## [EXERCISE PROMPT]
Reproduce the part of the passage on continuous tracking that opens with the words "Fitting procedures were" and closes with "width, and lag.", swapping "participant" for "observer".

Fitting procedures were carried out in MATLAB using the fit functions of the Curve Fitting toolboxes. By default, the objective function was linear least squares and the fit algorithm was Trust-Region. No robust fitting algorithm was employed. 
Results
Effect of spatial frequency and stimulus contrast on continuous tracking
Subjects were asked to continuously track the direction of drift of a moving grating by pressing the appropriate arrow key. The time series of this tracking was then related to the physical time series by cross-correlation (Mulligan, Stevenson, & Cormack, 2013). The resulting CCG plots the correlation between two vectors of time-series data as a function of lag between them. Figure 3 shows an example CCG for one participant. For each participant and each condition, we calculate the CCG and fit it with a Gaussian function free to vary in height, width, and lag. 
We first tested continuous tracking for motion at 8% contrast, contrasting performance with gratings of 1 c/° (close to the optimum for motion perception) and 8 c/°, a much more challenging stimulus for the motion system. For each spatial frequency we calculated the CCG and fitted it with a Gaussian, each with three parameters: peak, lag, and width. Figure 4 shows how these parameters varied with the two spatial frequencies, plotted separately. We expected that when motion-direction discrimination is easier (at 1 c/°), the correlation between stimulus and response trajectories should be stronger, resulting in a higher peak, lower latency (lag), or tighter kernels (or all three).

## [ENTRIES SUPPLIED]
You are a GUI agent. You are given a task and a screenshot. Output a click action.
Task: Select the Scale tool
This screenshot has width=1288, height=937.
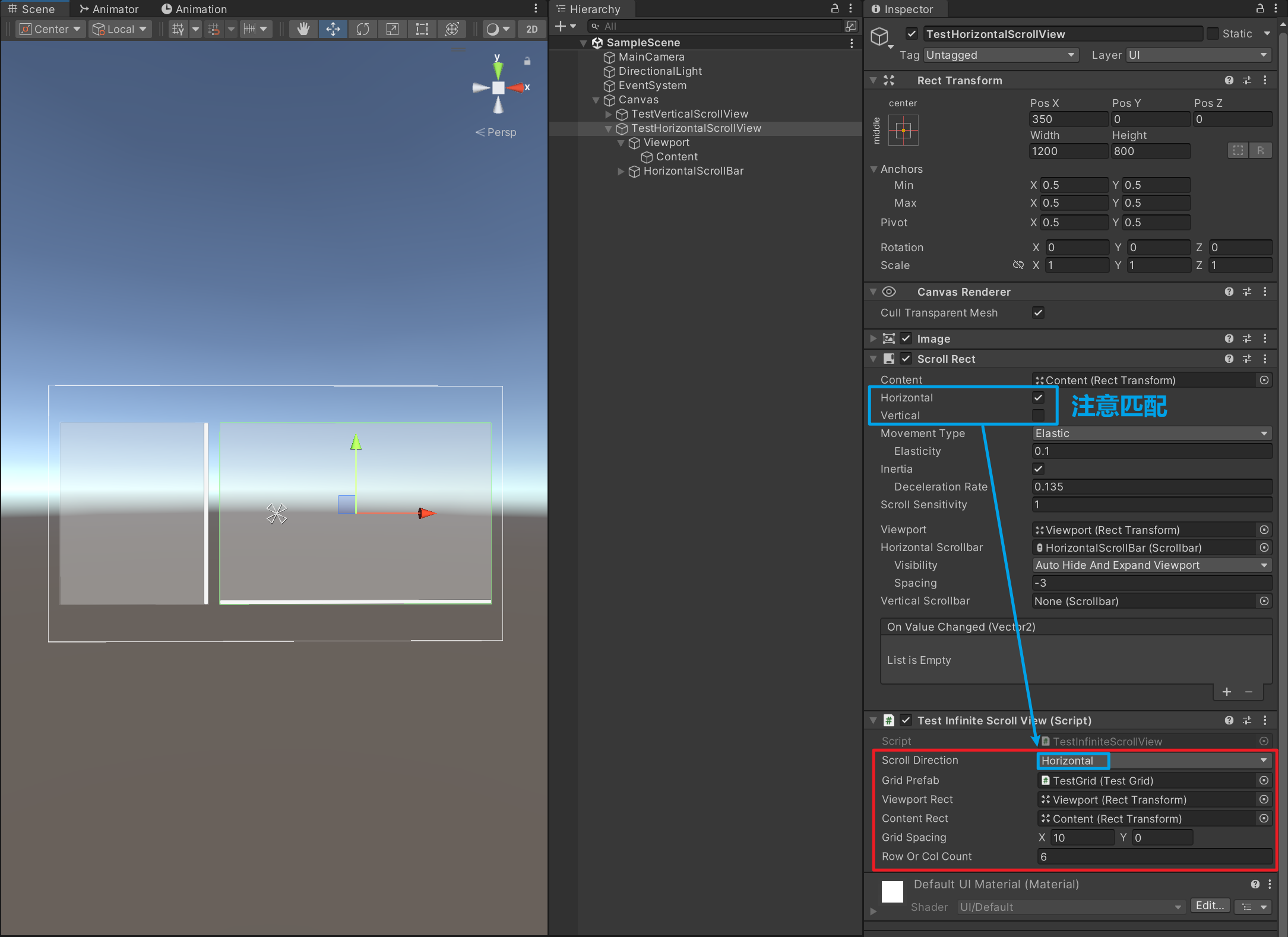click(x=393, y=29)
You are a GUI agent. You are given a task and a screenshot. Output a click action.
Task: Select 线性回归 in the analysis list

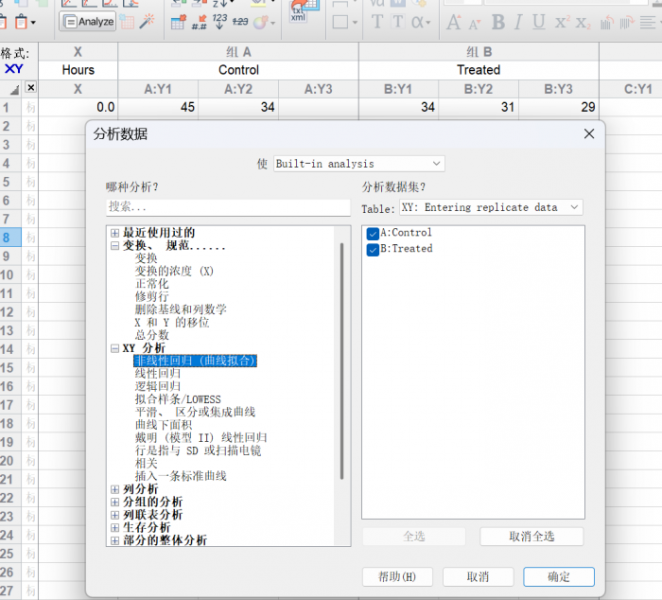point(158,373)
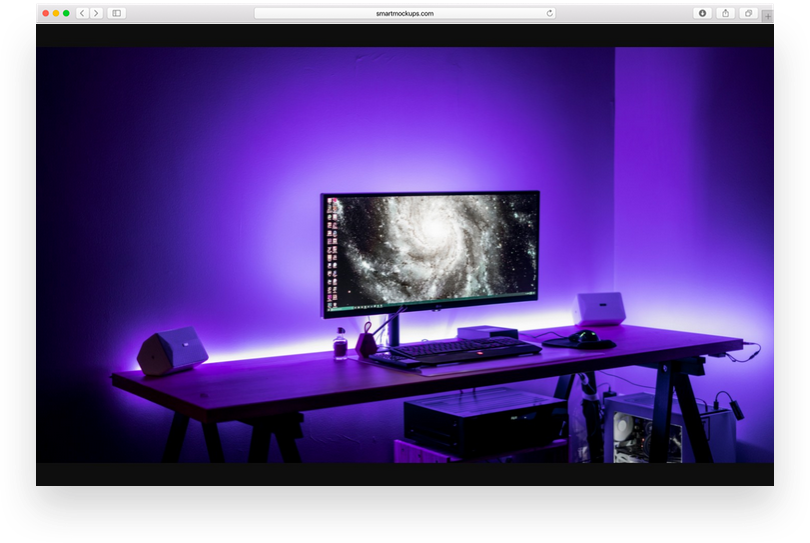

## [RESULT OF THE EXERCISE]
Fitting procedures were carried out in MATLAB using the fit functions of the Curve Fitting toolboxes. By default, the objective function was linear least squares and the fit algorithm was Trust-Region. No robust fitting algorithm was employed. 
Results
Effect of spatial frequency and stimulus contrast on continuous tracking
Subjects were asked to continuously track the direction of drift of a moving grating by pressing the appropriate arrow key. The time series of this tracking was then related to the physical time series by cross-correlation (Mulligan, Stevenson, & Cormack, 2013). The resulting CCG plots the correlation between two vectors of time-series data as a function of lag between them. Figure 3 shows an example CCG for one observer. For each observer and each condition, we calculate the CCG and fit it with a Gaussian function free to vary in height, width, and lag.